Another example. The subject is asked to judge the direction of an edge (e.g., a ruler) placed briefly on the skin on the hand with the palm up, resting on the table. When the forearm is held out from the body a pressure across the palm is judged as a right-arm direction, but when the forearm is bent and held parallel to the shoulders it is judged in a front-back position. Hence the cutaneous impression, although introspectively isolable, arouses a perception of direction only in intimate combination with the concomitant postural impression.
We may now list the proximal stimuli of cutaneous and postural sensory events.

The Modes of Stimulation of the Skin (hairless regions) Produced by External Mechanical Objects
1. Perpendicular deformation (depression, pressure, contact) Note. – according to Nafe and Wagoner, the effective stimulus is not the state of deformation of the skin but the process of deformation; when the process ceases, the excitation ceases (in normal life, tremor will prevent such adaptation). Nafe & Wagoner, “The nature of pressure adaptation,” Jour. Genl. Psych., 1941, vol. 25, pp 323-351.

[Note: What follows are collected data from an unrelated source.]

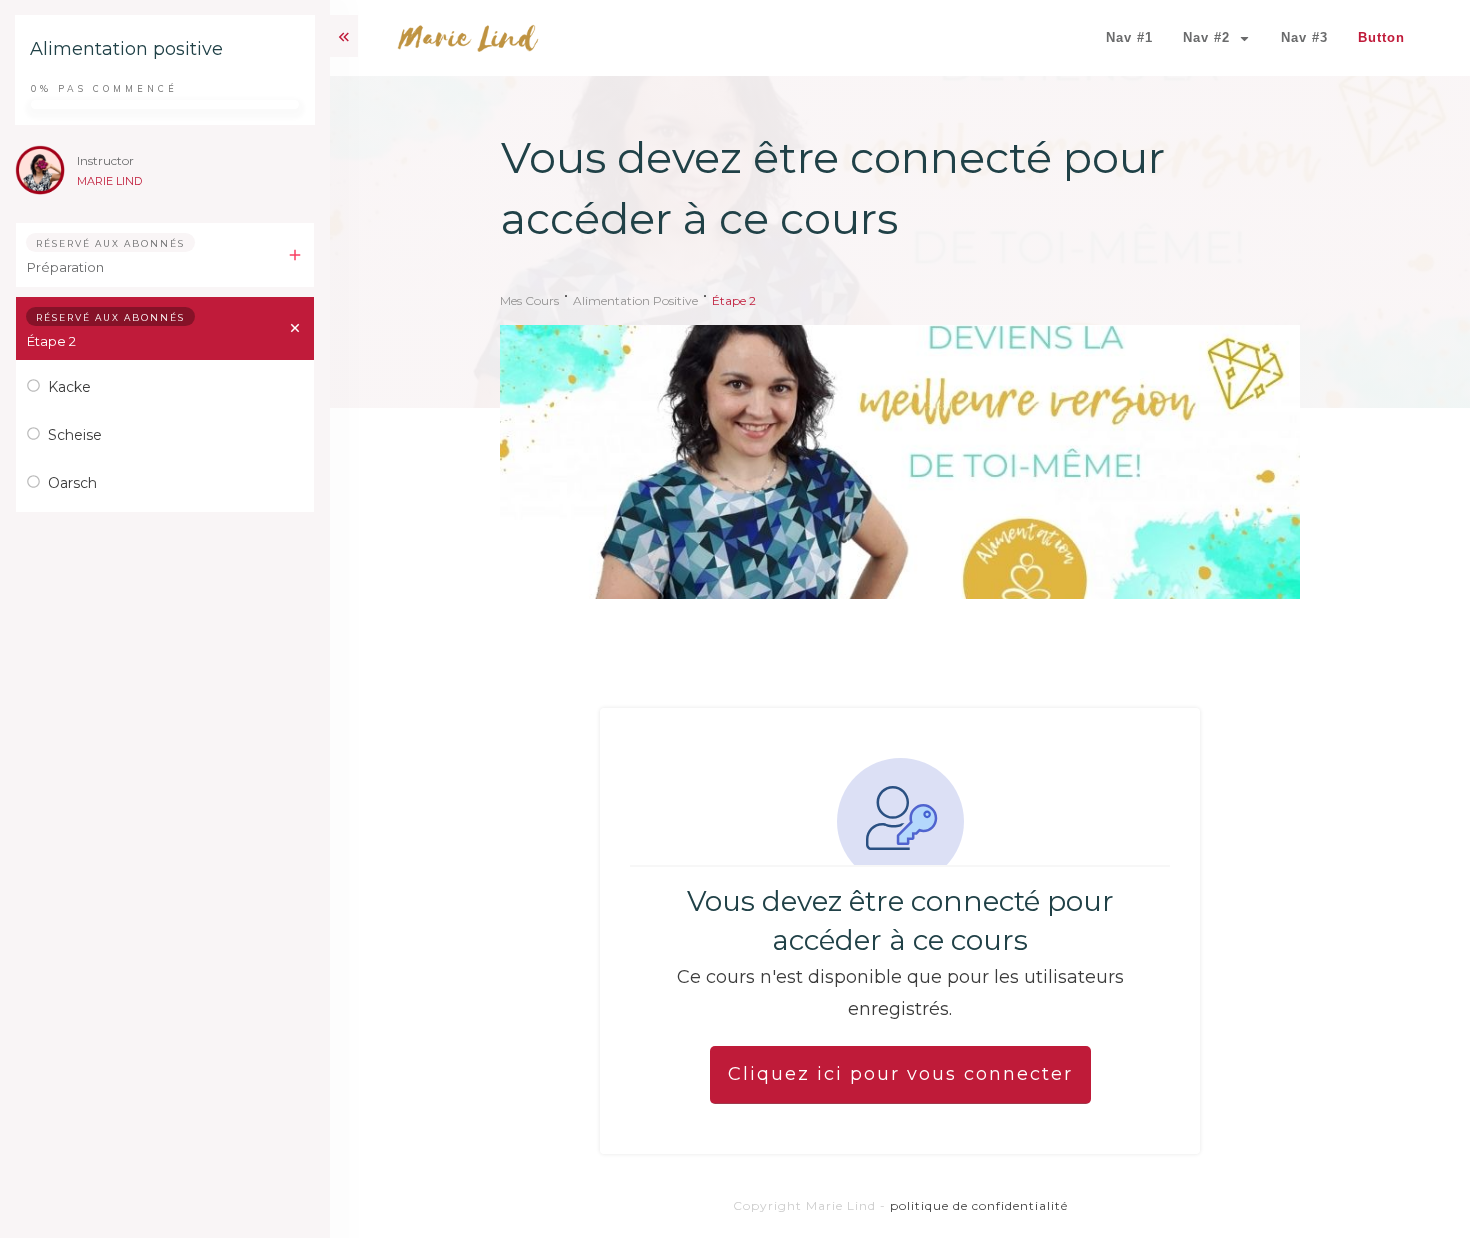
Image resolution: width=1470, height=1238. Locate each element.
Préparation (65, 267)
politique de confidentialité (979, 1205)
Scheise (75, 435)
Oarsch (72, 483)
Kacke (69, 387)
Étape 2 (51, 341)
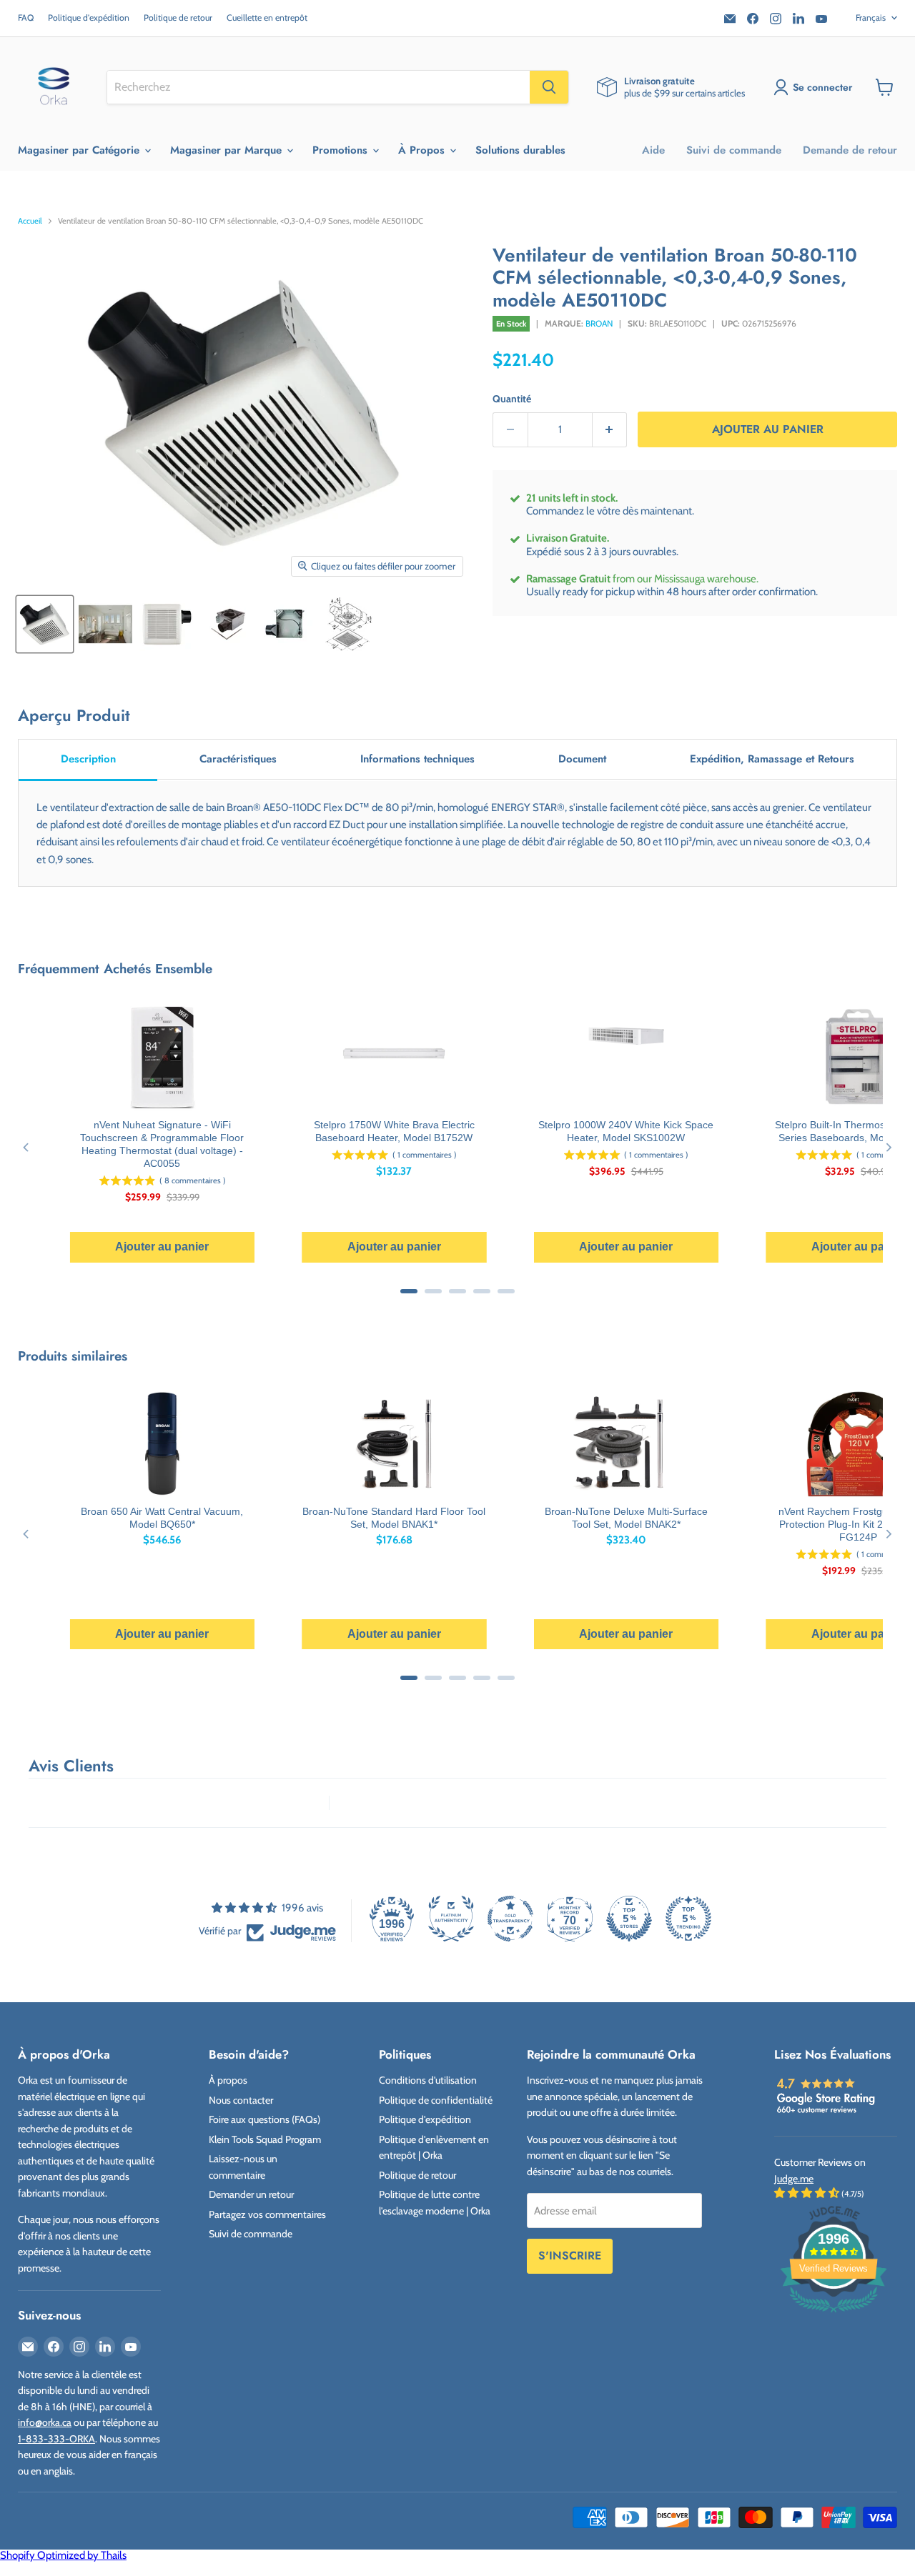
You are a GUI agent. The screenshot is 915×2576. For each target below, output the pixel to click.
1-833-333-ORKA (56, 2438)
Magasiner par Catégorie (80, 150)
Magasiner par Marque (227, 150)
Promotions (341, 150)
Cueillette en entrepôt (267, 18)
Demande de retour (850, 150)
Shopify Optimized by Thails (63, 2555)
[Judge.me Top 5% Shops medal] (629, 1918)
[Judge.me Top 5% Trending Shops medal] (688, 1918)
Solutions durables (520, 150)
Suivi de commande (733, 150)
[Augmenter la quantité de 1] (610, 429)
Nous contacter (241, 2100)
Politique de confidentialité (436, 2100)
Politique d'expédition (88, 18)
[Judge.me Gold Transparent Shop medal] (510, 1918)
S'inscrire (569, 2255)
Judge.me (793, 2178)
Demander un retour (251, 2194)
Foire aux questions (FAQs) (264, 2119)
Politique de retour (178, 18)
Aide (653, 150)
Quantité (512, 398)
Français (871, 17)
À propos (228, 2080)
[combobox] (318, 87)
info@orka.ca (44, 2422)
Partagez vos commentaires (267, 2214)
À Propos (423, 150)
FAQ (26, 18)
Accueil (30, 221)
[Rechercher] (549, 87)
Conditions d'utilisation (428, 2080)
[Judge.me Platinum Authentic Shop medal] (451, 1918)
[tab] (88, 760)
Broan (599, 323)
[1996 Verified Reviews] (833, 2315)
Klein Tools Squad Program (265, 2139)
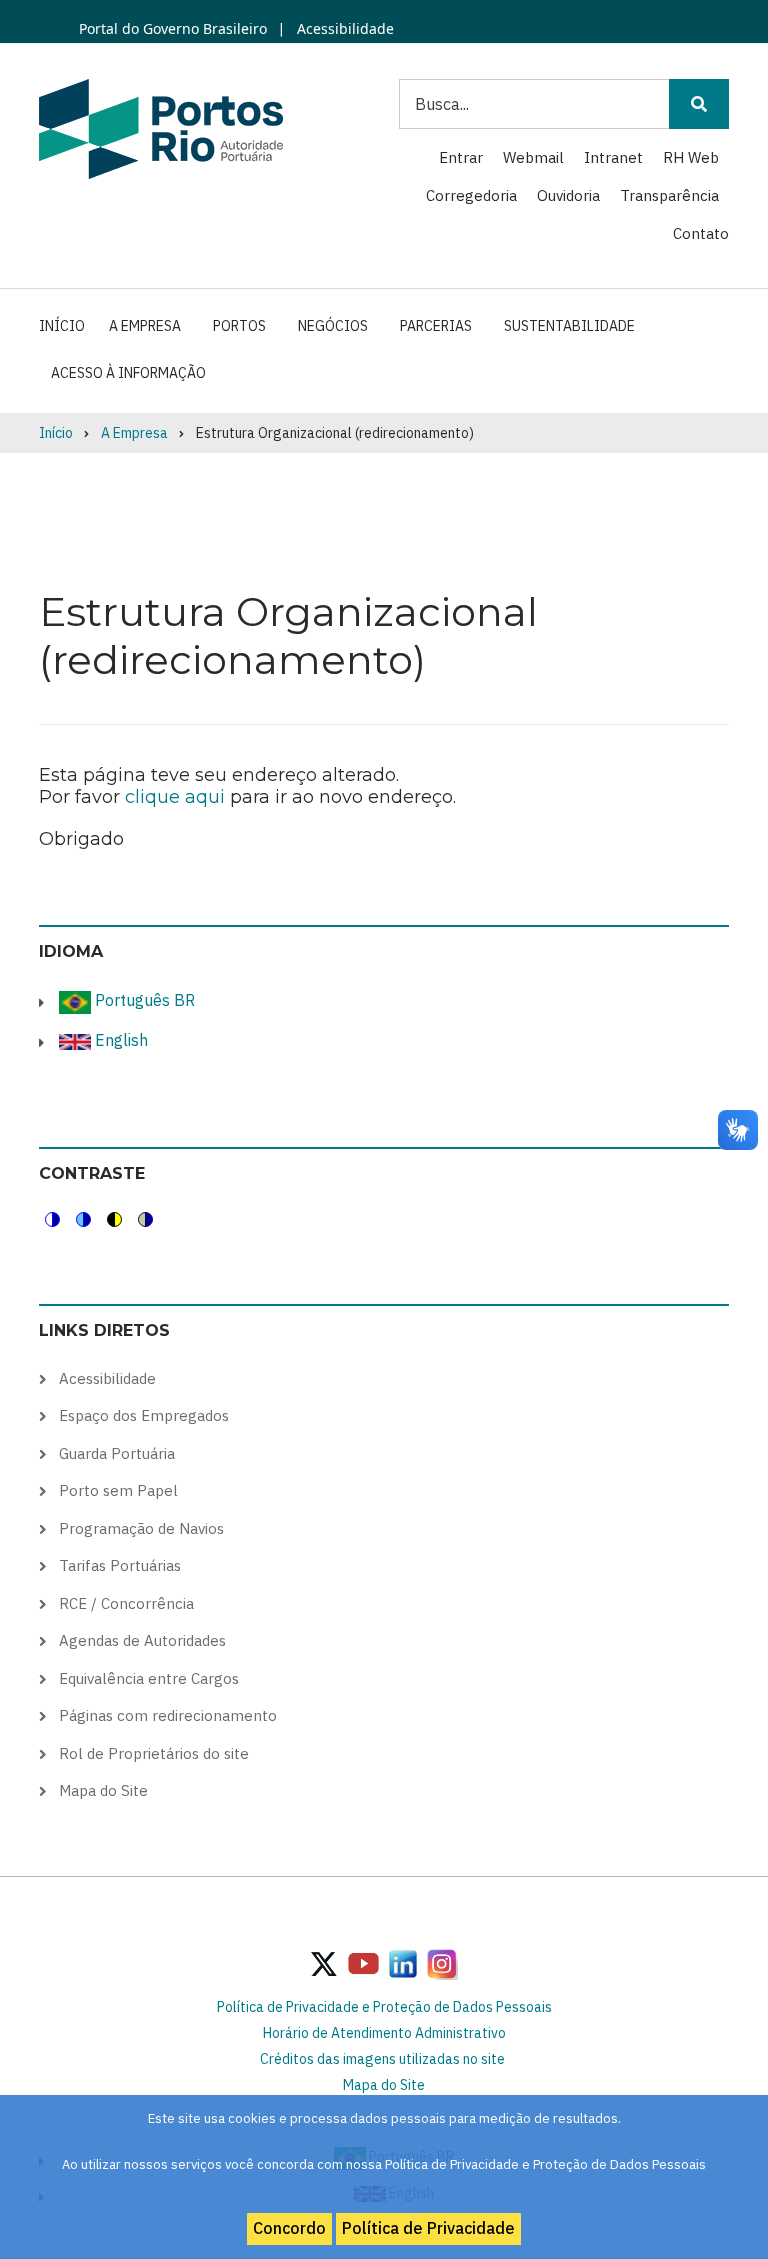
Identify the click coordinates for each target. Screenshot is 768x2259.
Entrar (461, 157)
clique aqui (175, 797)
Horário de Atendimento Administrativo (384, 2033)
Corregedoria (471, 195)
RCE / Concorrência (126, 1603)
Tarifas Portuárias (120, 1565)
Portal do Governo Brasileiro (173, 28)
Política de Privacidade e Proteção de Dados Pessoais (384, 2007)
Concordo (289, 2228)
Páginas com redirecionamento (168, 1715)
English (119, 1040)
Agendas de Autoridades (142, 1640)
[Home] (161, 128)
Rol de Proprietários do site (154, 1753)
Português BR (143, 1000)
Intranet (613, 157)
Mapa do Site (103, 1790)
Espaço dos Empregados (144, 1415)
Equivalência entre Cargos (149, 1678)
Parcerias (436, 326)
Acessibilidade (343, 28)
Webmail (533, 157)
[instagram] (403, 1963)
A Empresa (145, 326)
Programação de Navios (141, 1528)
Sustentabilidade (569, 326)
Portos (239, 326)
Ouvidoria (568, 195)
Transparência (669, 195)
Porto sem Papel (118, 1490)
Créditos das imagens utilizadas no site (382, 2059)
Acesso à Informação (128, 373)
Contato (701, 233)
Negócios (333, 326)
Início (62, 326)
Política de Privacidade (428, 2228)
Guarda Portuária (117, 1453)
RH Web (691, 157)
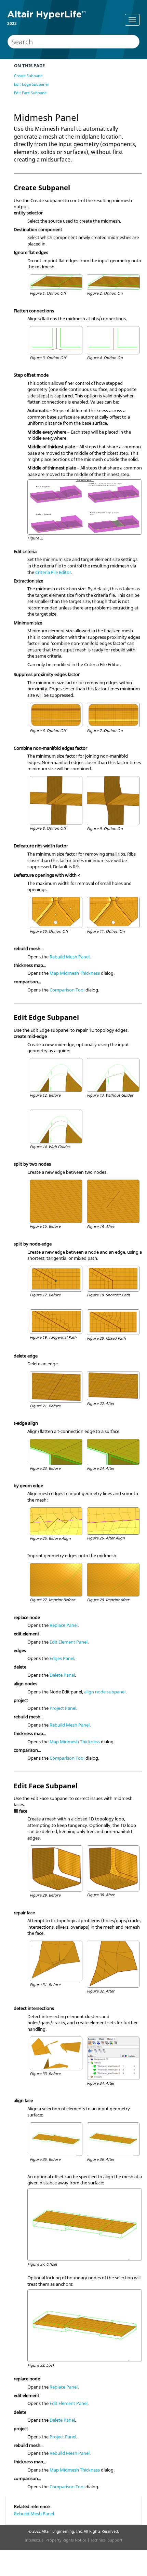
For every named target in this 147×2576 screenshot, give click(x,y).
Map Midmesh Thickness (75, 973)
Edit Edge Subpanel (31, 84)
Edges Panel (62, 1658)
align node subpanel (104, 1692)
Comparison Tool (67, 990)
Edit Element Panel (69, 1642)
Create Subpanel (28, 75)
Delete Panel (62, 1675)
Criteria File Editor (53, 572)
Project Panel (63, 1708)
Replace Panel (64, 1625)
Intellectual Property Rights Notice (55, 2540)
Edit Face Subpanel (31, 92)
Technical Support (106, 2540)
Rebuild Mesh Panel (70, 957)
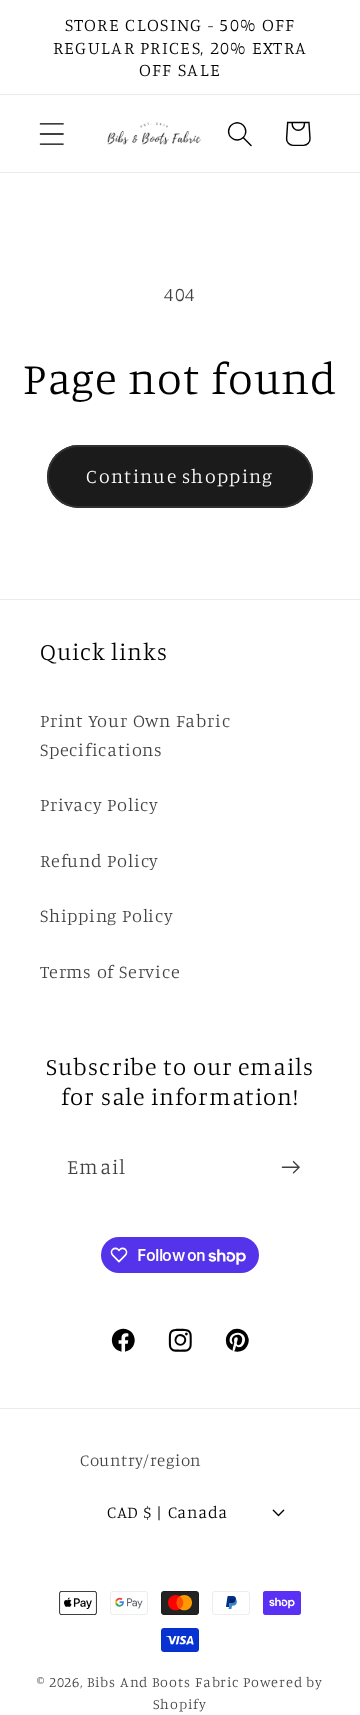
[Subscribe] (290, 1167)
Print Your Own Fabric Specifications (135, 734)
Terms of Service (110, 971)
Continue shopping (179, 476)
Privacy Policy (99, 804)
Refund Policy (99, 860)
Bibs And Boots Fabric (163, 1681)
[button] (51, 133)
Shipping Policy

2. Lateral deformation (wiggling?)

3. Lateral friction (rubbing) and perpendicular (?) vibration

4. Translocation of a deformation (motion)

5. Multiple location of deformation (pattern)

The Modes of Internal Mechanical Stimulation (superficial vs. deep sensitivity)

1. Contraction of muscle (also the tension, or load)

2. Tension (stretch) of tendon

3. Rotation of a joint, and angular position of a joint

4. Linear forces, including gravity, acting in the statocyst (show little or no adaptation)

5. Angular foces acting in the semicircular canals

As to the nature and structure of the receptors for all these stimuli, the evidence is not clear. There is rich afferent neural supply in the skin, muscles, tendons, and joints. And the nerve fibers sometimes terminate in specialized end-organs (“corpsucles”) and sometimes are “free” nerve endings. We must remember, too, that a nerve fiber can be excited by pressing or squeezing it!